A day doesn’t go by that we don’t see a new keyboard or keyboard case for the iPad. But they also exist for Android Tablets as well. Most keyboards will cost you anywhere from $99 to $150 depending on the features and how they do double duty as protection for your Tablet. Nokia’s keyboard cover also is a power cover that extends the battery life of your Tablet by about 5 hours. Microsoft is due to bring out its own power keyboard solution for its Surface Tablets next year.
The bottom line is that regardless of make or size of your Tablet you can find a keyboard for your Tablet. If you think it is essential, then add another $100 or so to your purchase price.
So, that’s the range of Tablets we’re looking at this holiday season. Again, I think that depending on your needs you could be happy with any one of them. Here are some very subjective thoughts I would offer regarding a possible Tablet purchase this holiday season.
- Don’t buy 16GB or smaller versions of any Tablet if they exist. They may be the cheapest entry point you will quickly fill up storage turning the monitoring of it into a chore. All Tablet makers want you to use their respective Clouds for storage of data and content. That’s all well and good, but the safest bet is to start with 32GB of storage at the minimum. And remember, 32GB does not mean you’ll have 32GB free for storage once you boot up. Apple’s iOS 7 is the best at giving you the closest to the advertised full storage of the bunch.
- Keyboards cost extra. If you need one, plan on adding the cost to your purchase.
- If you are wed to Microsoft Office and Microsoft Office alone The Surface 2 and Nokia 2520 are definitely worth a look because Office 2013 is free. Of course is works on the Surface Pro Tablets as well bu it is not come for free on those models.
- Video consumption. If its Netflix and Hulu you want take your pick. They are on all models covered here. If you want HBO Go, it doesn’t exist yet for the Surface Tablets and those trying to use it in Internet Explorer on any Windows 8.1 Tablet keep reporting difficulties.
- If you are big into Google’s services, stay away from the Windows RT Tablets. Unless you access them through the browser there are very few workable alternatives for them in the Windows Store.
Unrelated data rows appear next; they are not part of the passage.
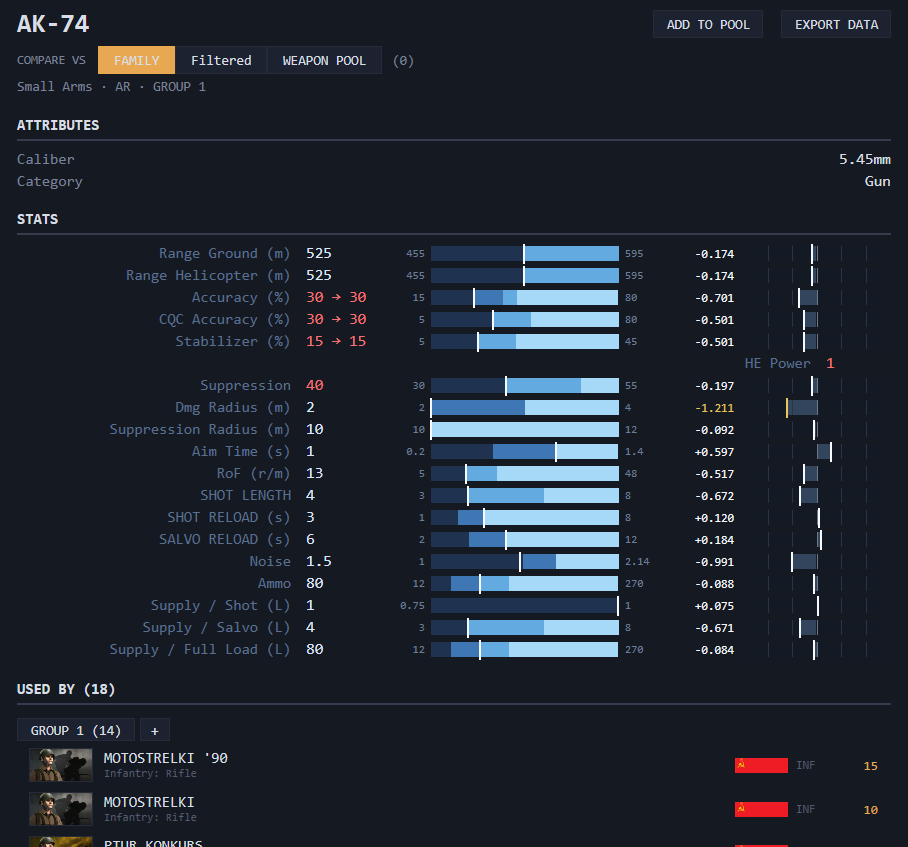Switch comparison to Filtered

221,60
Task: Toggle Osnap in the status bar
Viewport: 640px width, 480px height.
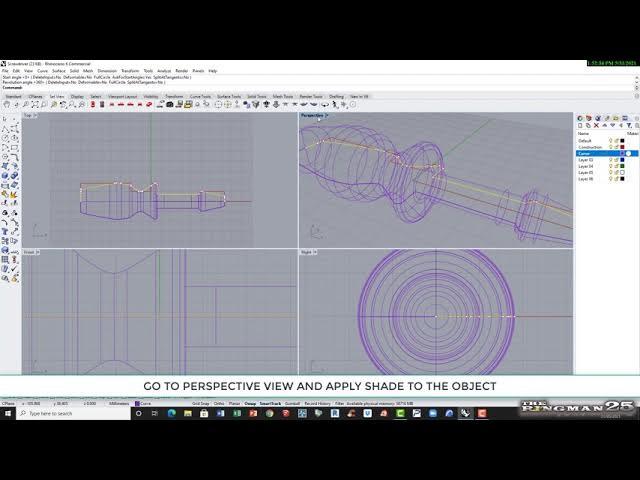Action: pos(250,403)
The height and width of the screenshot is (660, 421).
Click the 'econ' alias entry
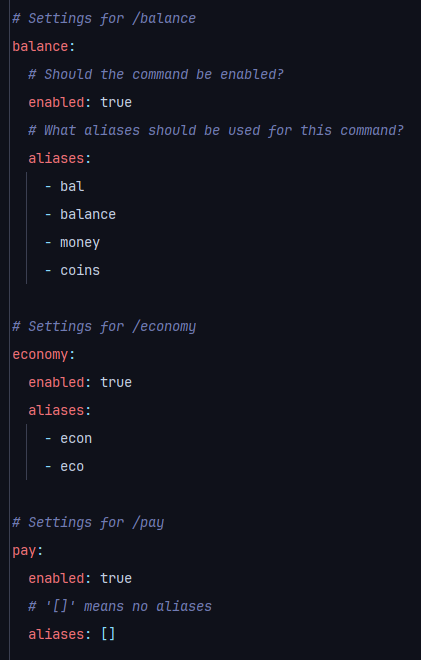click(76, 438)
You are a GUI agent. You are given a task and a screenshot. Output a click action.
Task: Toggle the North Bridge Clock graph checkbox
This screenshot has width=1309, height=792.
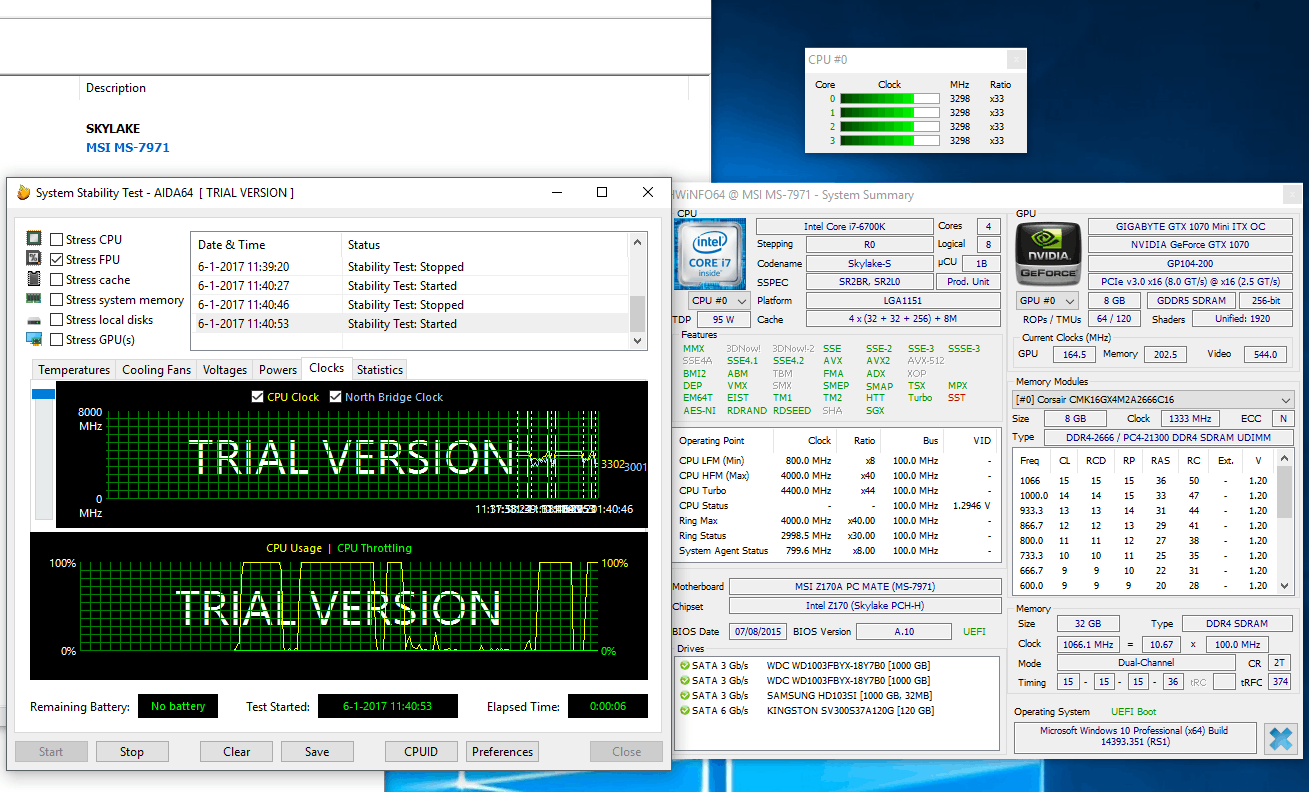tap(336, 397)
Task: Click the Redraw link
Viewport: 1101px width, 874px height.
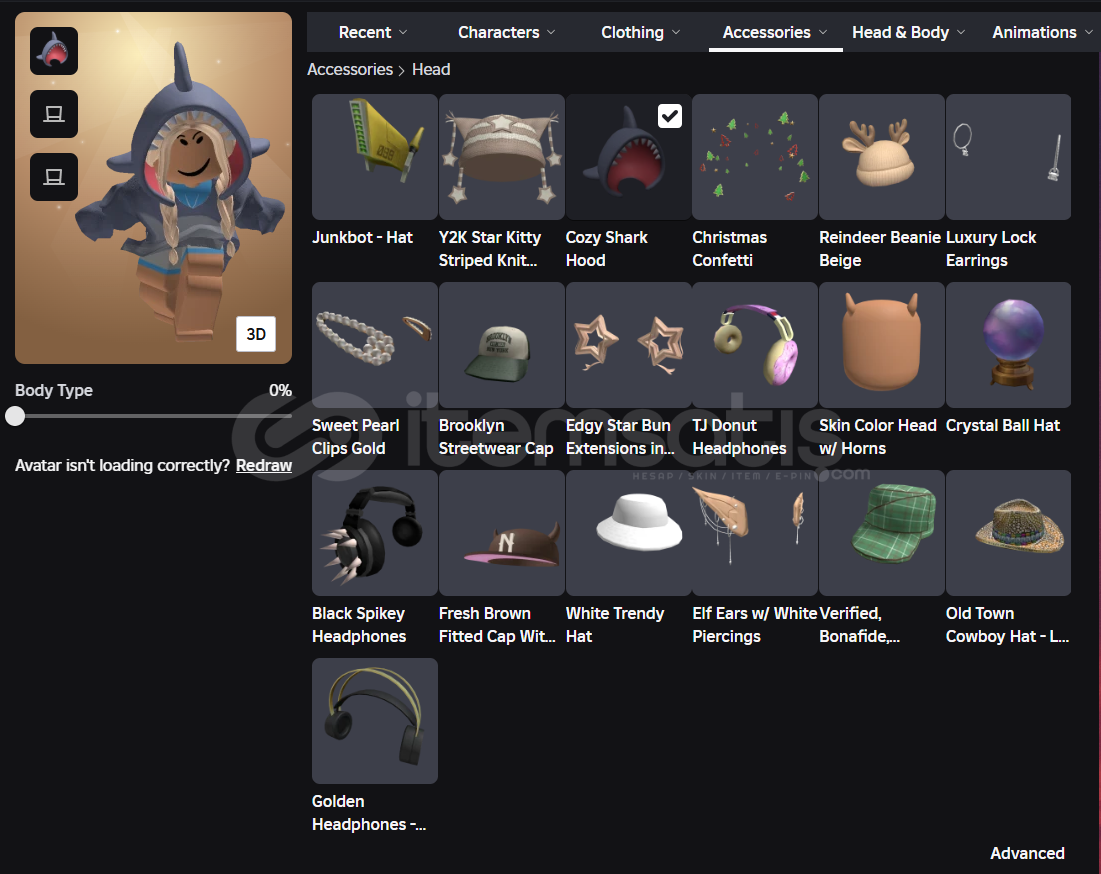Action: [264, 465]
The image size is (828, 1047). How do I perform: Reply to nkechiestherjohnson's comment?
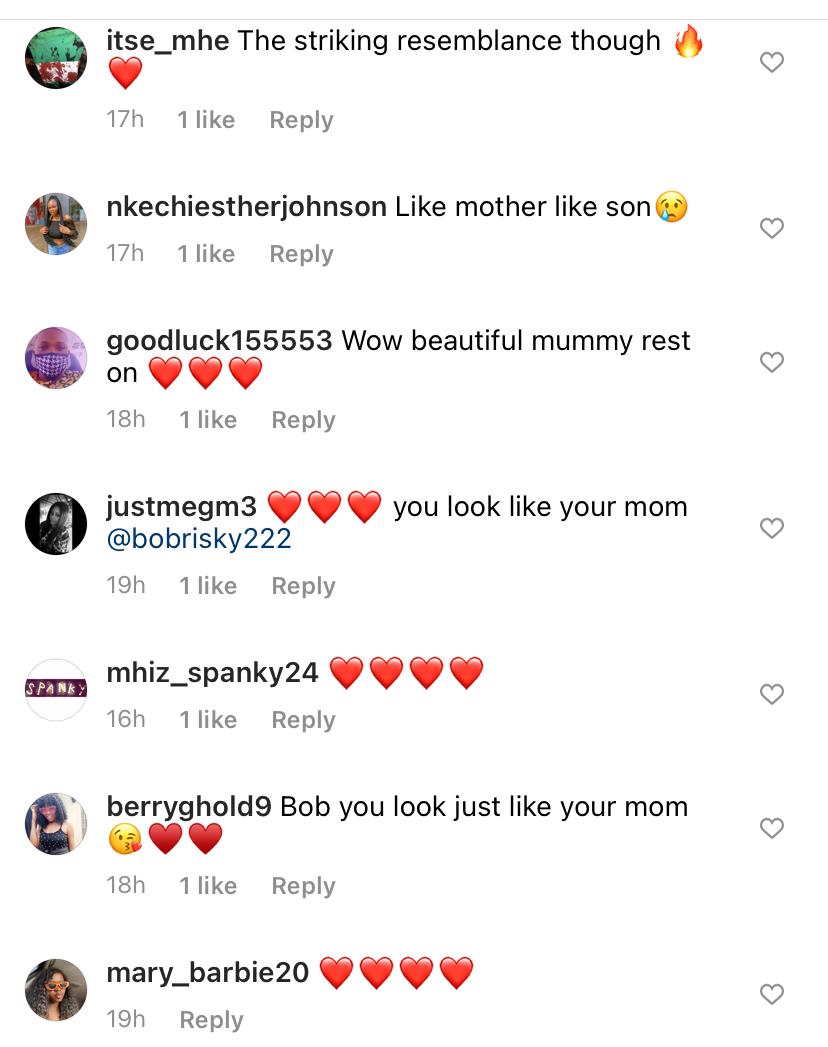coord(301,254)
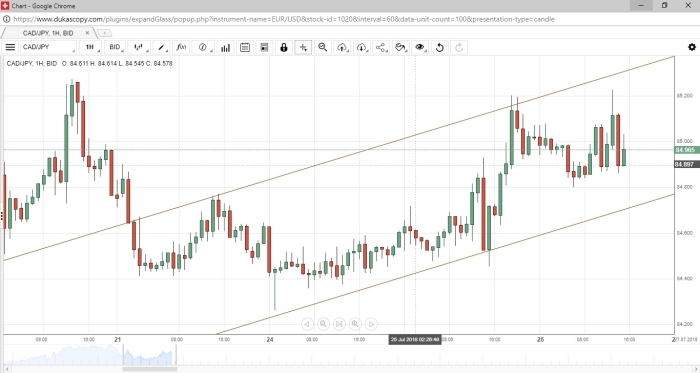Open the calendar icon in toolbar

(245, 47)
- Each system offers you a chance to buy into its media ecosystem. We’ll be covering this in another post in the next few days.
- In my view, Apple’s iPads offer the best future proof Tablets that you can buy today. The newest hardware looks to be a good investment for at least two if not three years. I can’t say the same for the other makers at this point.
- A deal is a deal only if you get value from it. Only you can decide how that value applies to your situation. I would stay away from the cheap Android Tablets that I didn’t cover here and that will be everywhere this holiday season. One of the great things about Tablets is that you might purchase one with a specific purpose in mind (reading books for example), but you will quickly find yourself wanting to do more. Don’t limit yourself by limiting your options in the first place.
Tablets for the Family
Maybe you’re looking to buy a Tablet this Christmas for the family to use. All four vendors of the ecosystems discussed here offer parental controls in one form or another to keep the little ones away from content you’d rather they not see. (And to keep them from spending your hard earned dollars on Apps.) Tomorrow we’ll be posting an article on Parental Controls for this year’s Tablets.